Valerie, che stava bevendo, sputò la birra in faccia al fantasma e sulle patatine. Rideva così forte che si mise a piangere.

“Ahahaah! Oddio, oddio..!” biascicò a fatica. Tra le lacrime e la birra che ancora le colavano dal mento e dal naso, era così ridicola, che fece a sua volta ribaltare il fantasma dalle risate.

Il ragazzo però si riprese presto e, mentre guardava Valerie, gli spuntò un sorrisetto malvagio. Fece per tirare fuori il cellulare che teneva sempre con se' in una tasca nascosta.

Non era il suo cellulare, o meglio, non era quello di Fenton... glielo aveva procurato Tucker, da usare unicamente come Phantom, per le emergenze. Gli unici ad averne il numero erano i suoi amici, Jazz, Danielle e Valerie.

Lo tirò fuori piano, cercando di non dare nell'occhio. Con la coda dell'occhio, però, Valerie se ne accorse, e si gettò sull'oggetto con un gesto fulmineo. Phantom però fu più veloce e riuscì a sfuggirle gettandosi a lato. La ragazza tentò un secondo attacco, e lui semplicemente volò fuori dalla sua portata.

“Phantom... se scatti quella foto, ti ammazzo. Di nuovo.” Ansimò lei. Era ancora seduta sulla tovaglia. Allungò il braccio sinistro dietro di se', cercando un fazzoletto per pulirsi, ma senza staccare gli occhi dallo spettro ghignante.

Danny fece per scattare di nuovo, ma impiegò un istante per mettere a fuoco l'immagine; Valerie si era già ripulita e si lanciò su di lui.

“Yeeek!” gridò lui, ad occhi sbarrati. Colto di sorpresa, cadde giù sotto il peso della Cacciatrice, e mentre i due rotolavano lei riuscì a prendergli il telefono a balzare via.

“Prova a prenderlo adesso, mostriciattolo.” disse, in tono di sfida.

Danny era però ancora immobile, con un'espressione incredula.

“Come... come hai fatto ad arrivarmi addosso? Ero almeno a... boh, due metri?”

La ragazza sorrise. Con la mano libera indicò un tallone. “Micro-jet. Posso evocare piccole parti della tuta a piacimento. Comodo, eh?”

“Ohh. Continuo a dimenticarmene.” ridacchiò Danny, scuotendo la testa.

“Ed è per questo che io continuo a batterti.” replicò Valerie, compiaciuta.

“Ah sì?” rise Danny.

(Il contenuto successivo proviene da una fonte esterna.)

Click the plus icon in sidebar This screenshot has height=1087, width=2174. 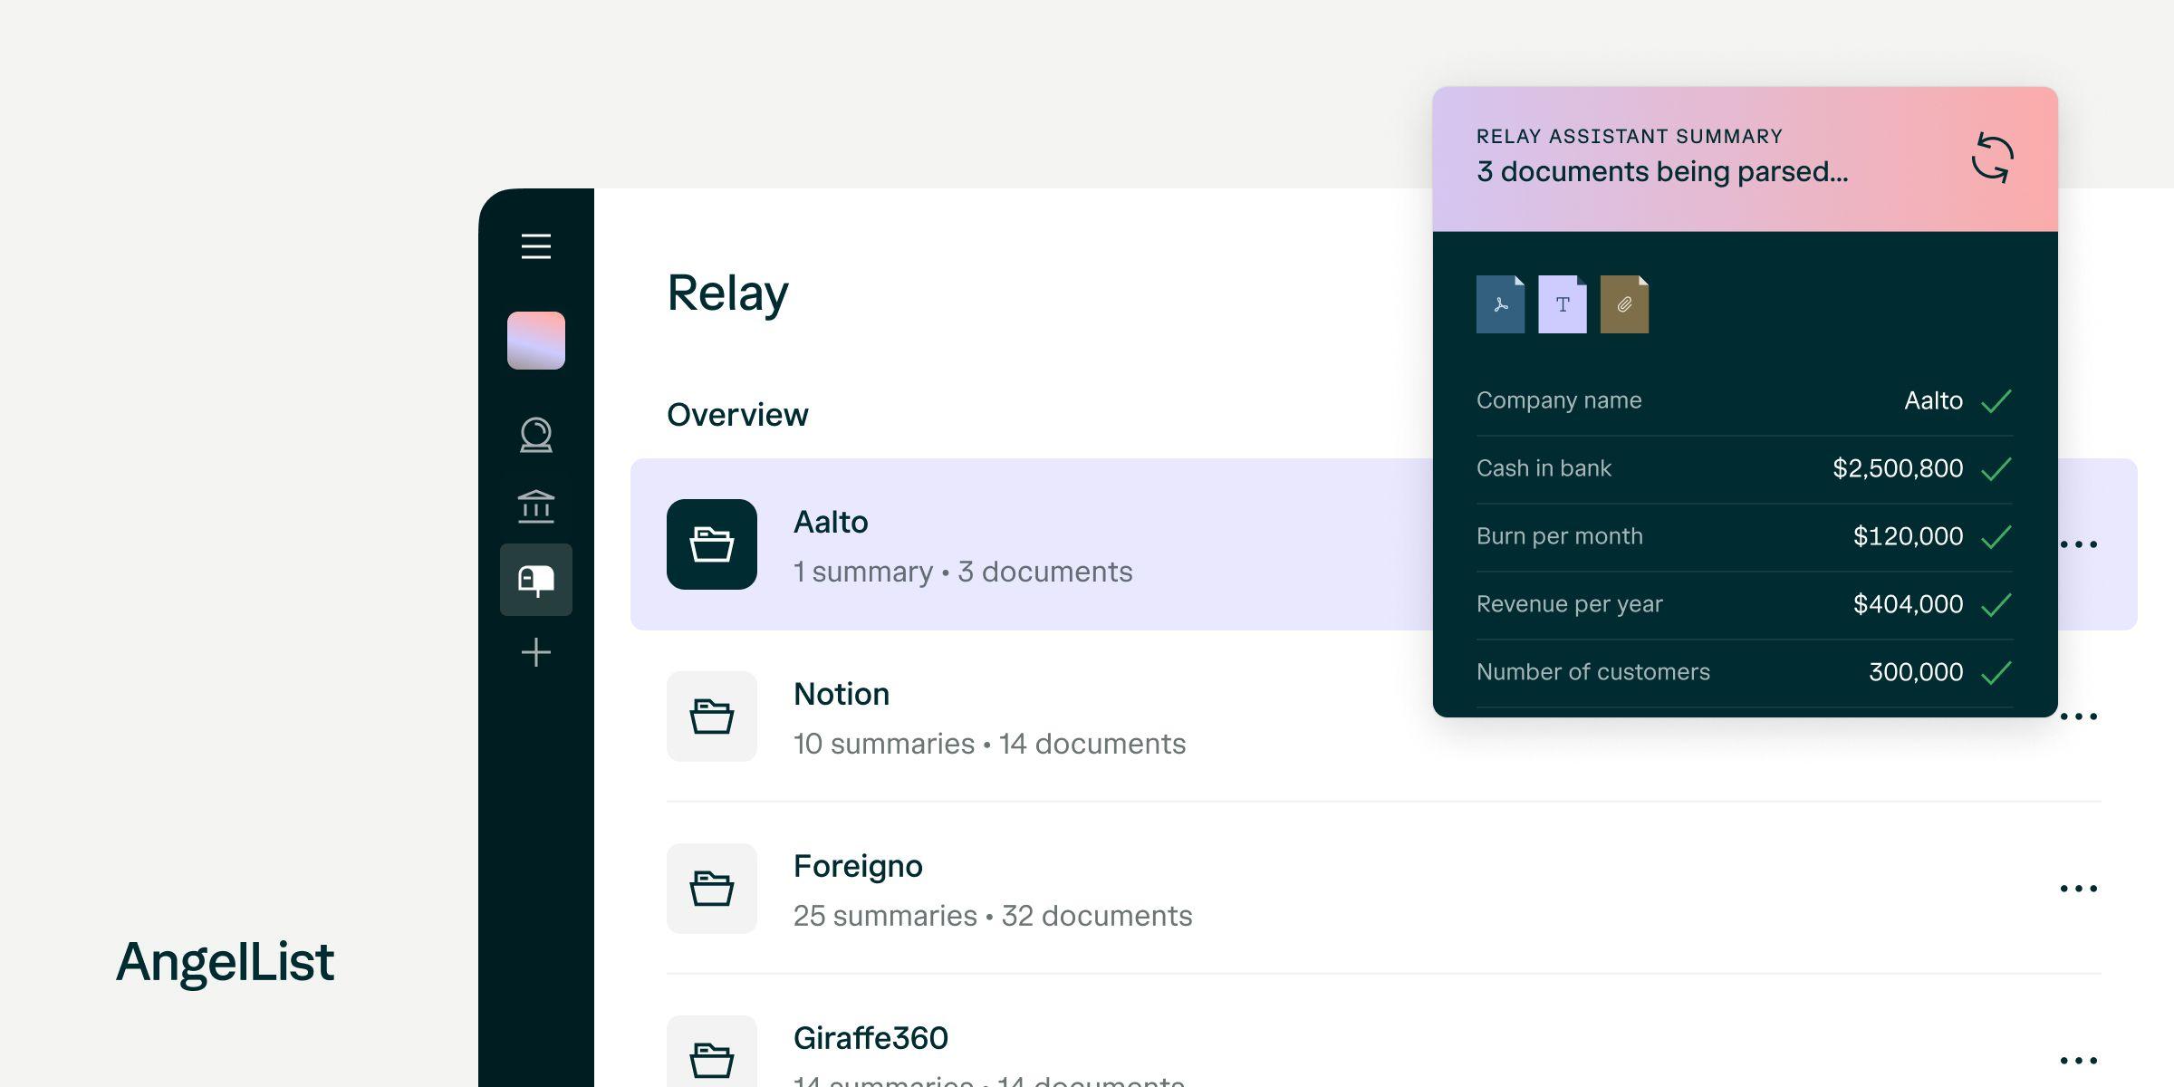(x=535, y=652)
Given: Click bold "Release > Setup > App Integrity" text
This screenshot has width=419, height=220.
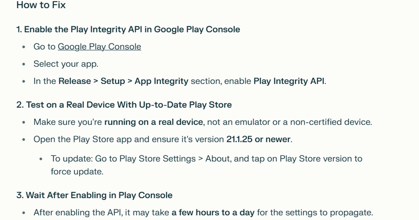Looking at the screenshot, I should pyautogui.click(x=124, y=81).
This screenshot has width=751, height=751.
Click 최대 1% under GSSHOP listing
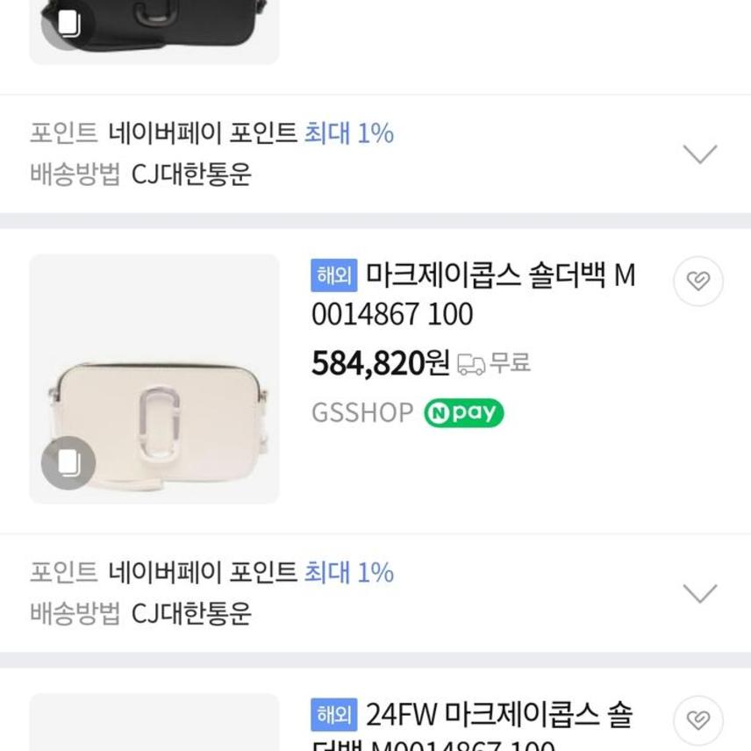coord(349,573)
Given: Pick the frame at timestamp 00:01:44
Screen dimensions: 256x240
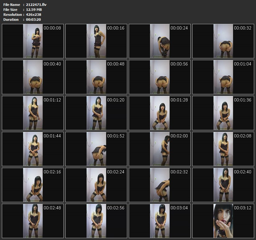Looking at the screenshot, I should (x=33, y=149).
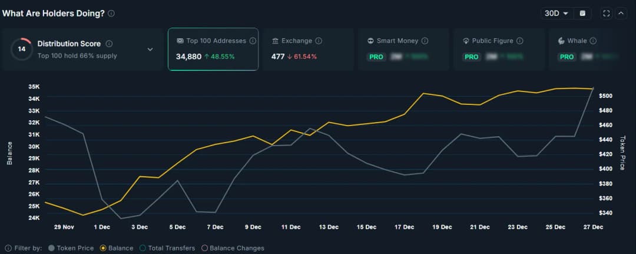This screenshot has height=254, width=636.
Task: Click the Exchange info icon
Action: (x=319, y=41)
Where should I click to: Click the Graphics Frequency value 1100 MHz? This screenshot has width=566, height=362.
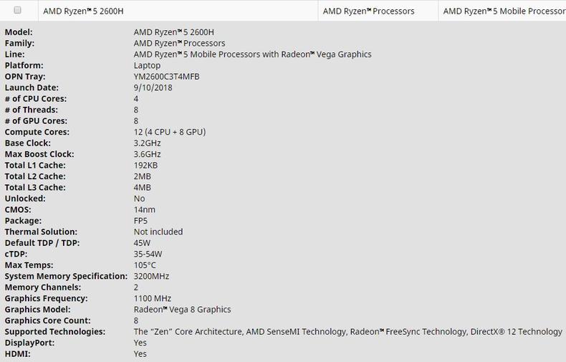pyautogui.click(x=154, y=298)
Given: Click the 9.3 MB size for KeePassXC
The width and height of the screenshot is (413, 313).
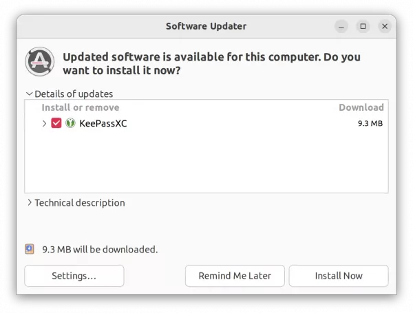Looking at the screenshot, I should (x=370, y=123).
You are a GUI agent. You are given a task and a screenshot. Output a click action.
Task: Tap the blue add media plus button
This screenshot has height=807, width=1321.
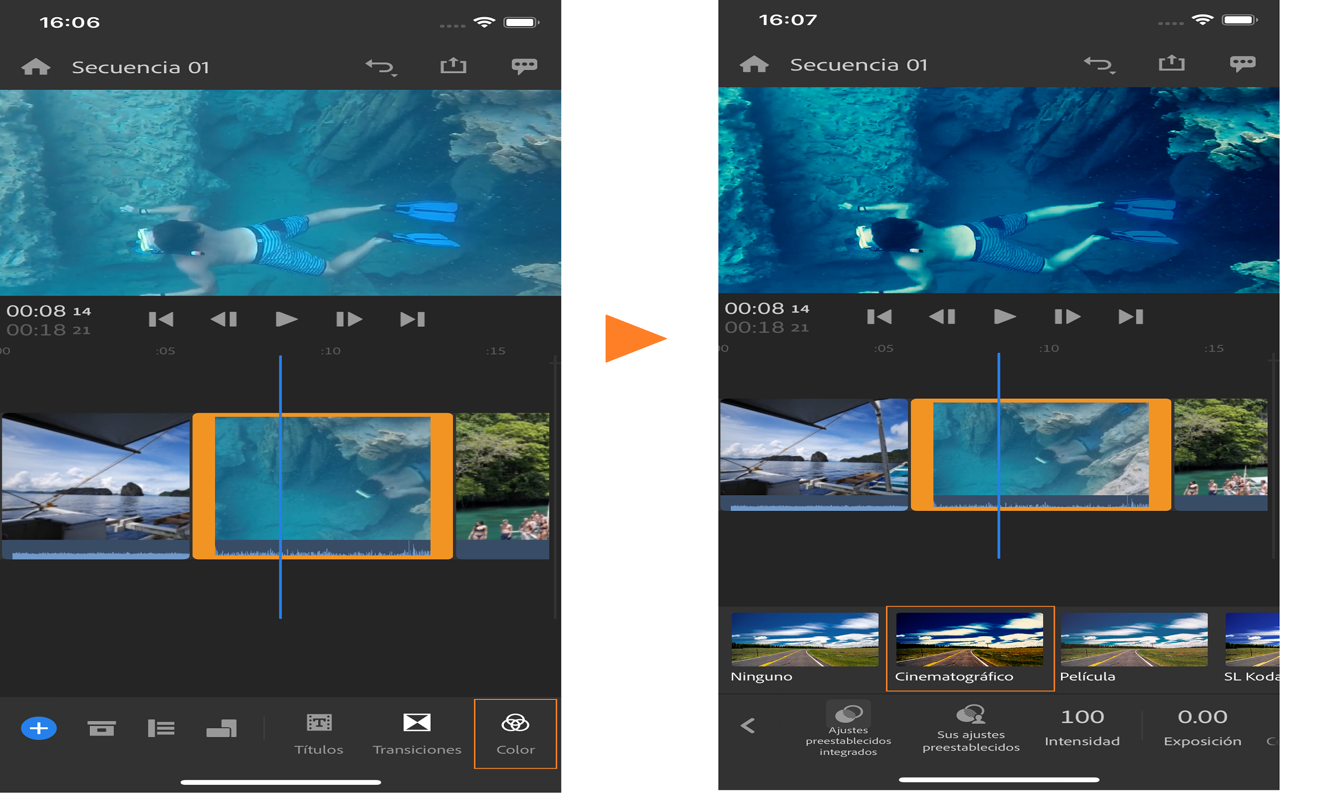coord(39,728)
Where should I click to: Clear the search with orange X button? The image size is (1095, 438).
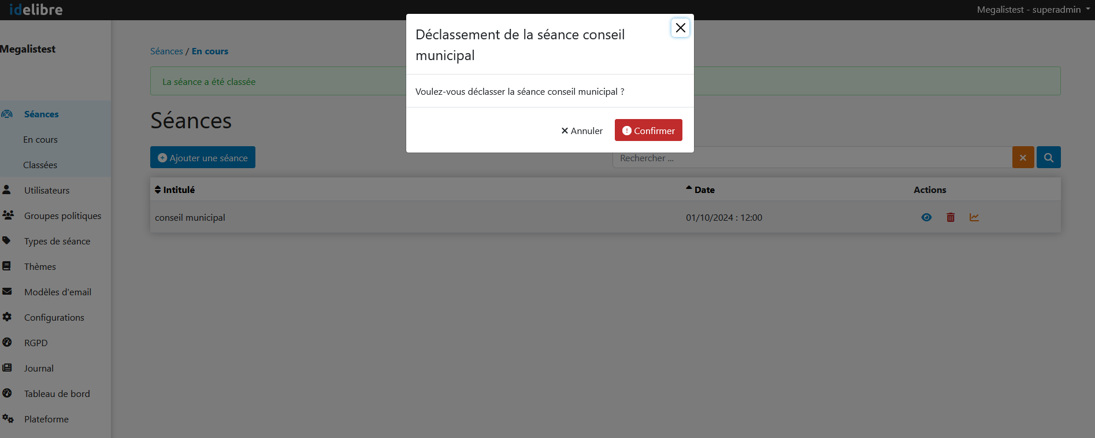[1023, 158]
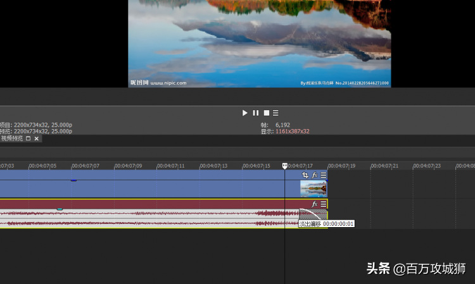This screenshot has width=475, height=284.
Task: Select the video clip thumbnail at the clip end
Action: (313, 188)
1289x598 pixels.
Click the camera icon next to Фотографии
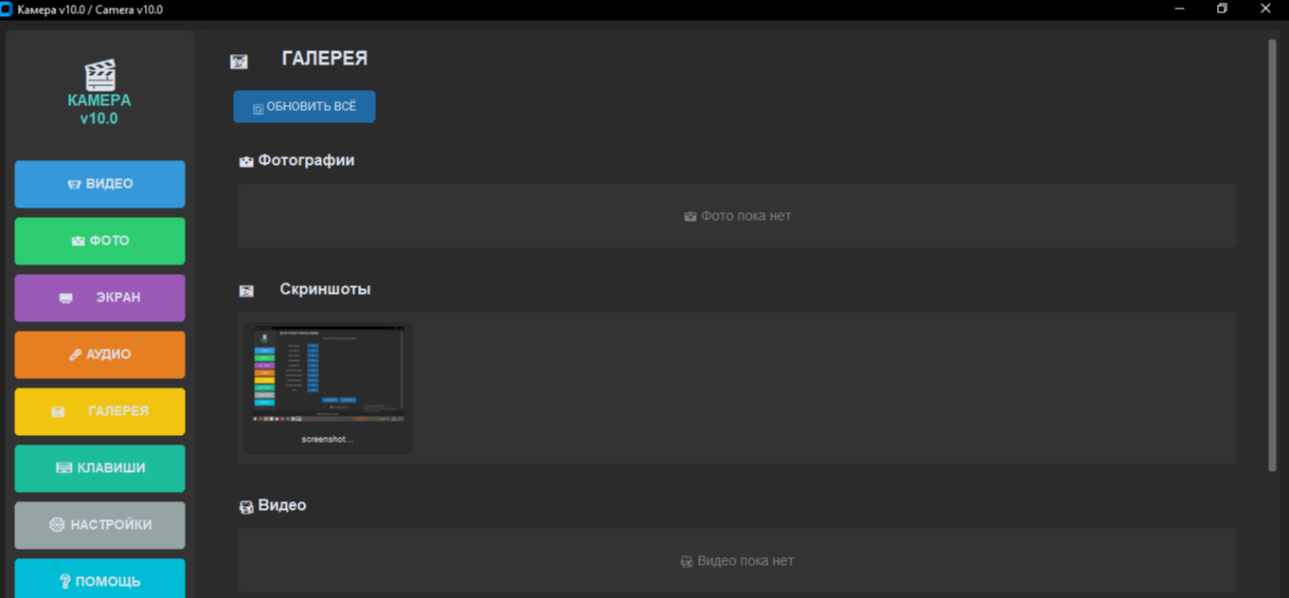point(246,162)
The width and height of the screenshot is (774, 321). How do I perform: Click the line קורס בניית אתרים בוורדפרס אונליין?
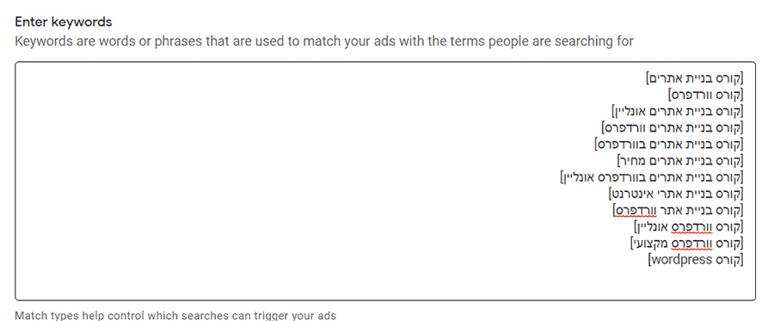click(652, 176)
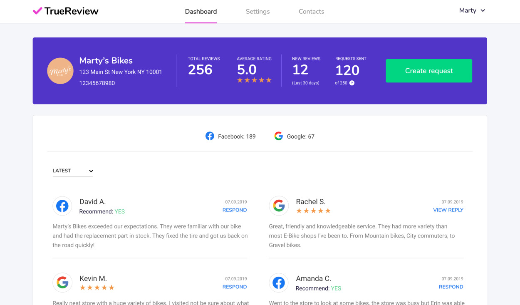
Task: Click Rachel S.'s Google source badge
Action: click(x=279, y=206)
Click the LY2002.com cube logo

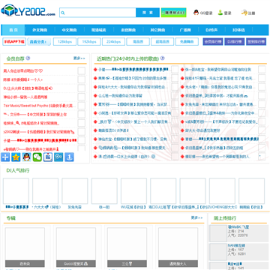(28, 11)
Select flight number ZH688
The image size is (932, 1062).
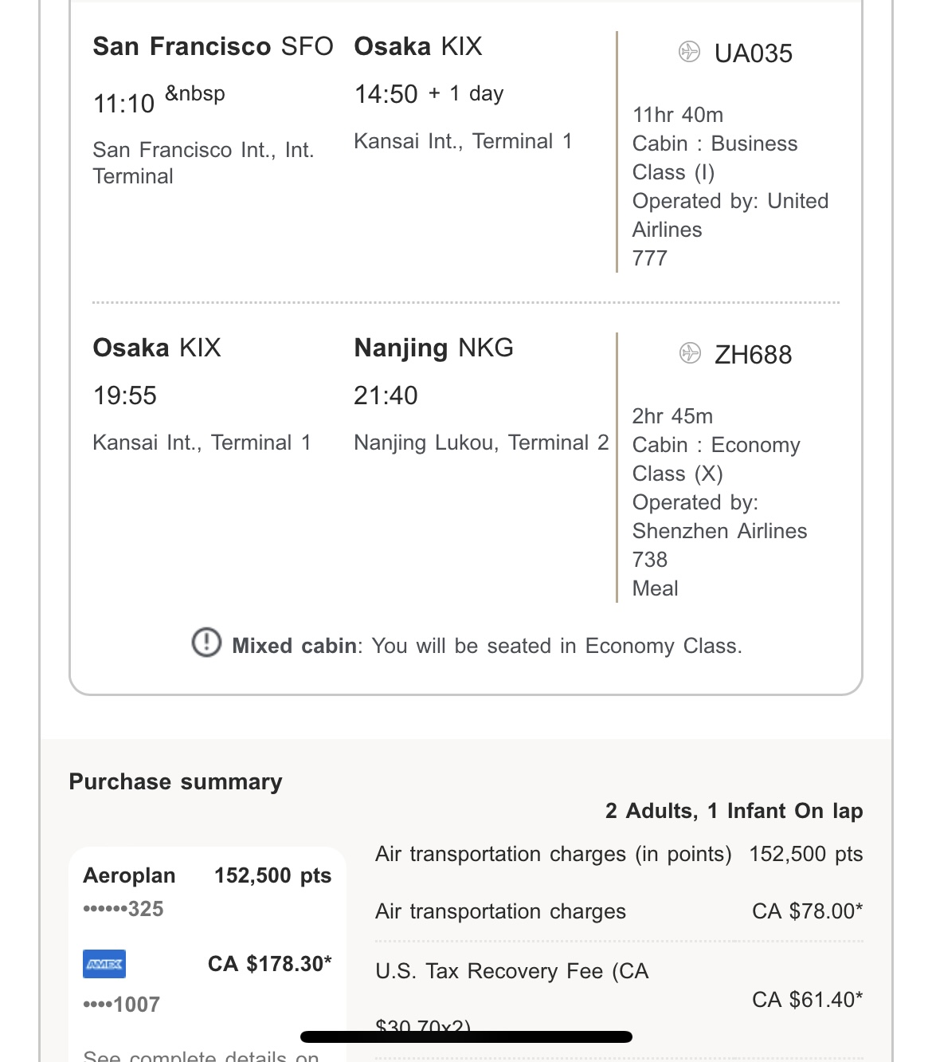(753, 355)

Chiuse gli occhi per un attimo, e corrugò la fronte. Valerie vide che si stava concentrando, e si mise immediatamente sull'attenti.

Nulla però poteva prepararla alla mano intangibile che, alle spalle, le attraversò il corpo e prese il telefono. Persa la presa sull'oggetto, la ragazza si girò di scatto, ma... non poté fare molto altro, davanti al clone di Danny che, ancora incorporeo, si ergeva alle sue spalle.

“Facciamo che tu continui a battermi, solo perché io non faccio mai sul serio, che ne dici?” sogghignò la copia.

“Oh sì? Allora perché non torni su questo piano materiale, se hai il coraggio?” disse lei.

Il clone la guardò incerto per qualche istante, poi si dissolse, lasciando cadere il telefono. Valerie lo prese prima che toccasse terra. Guardandolo curiosamente, si sedette. Danny roteò gli occhi e le si sedette accanto.

“Va bene, non c'è più rischio che io ti faccia foto compromettenti. Ora posso riavere il telefono?” si lamentò il fantasma. La ragazza lo ignorò.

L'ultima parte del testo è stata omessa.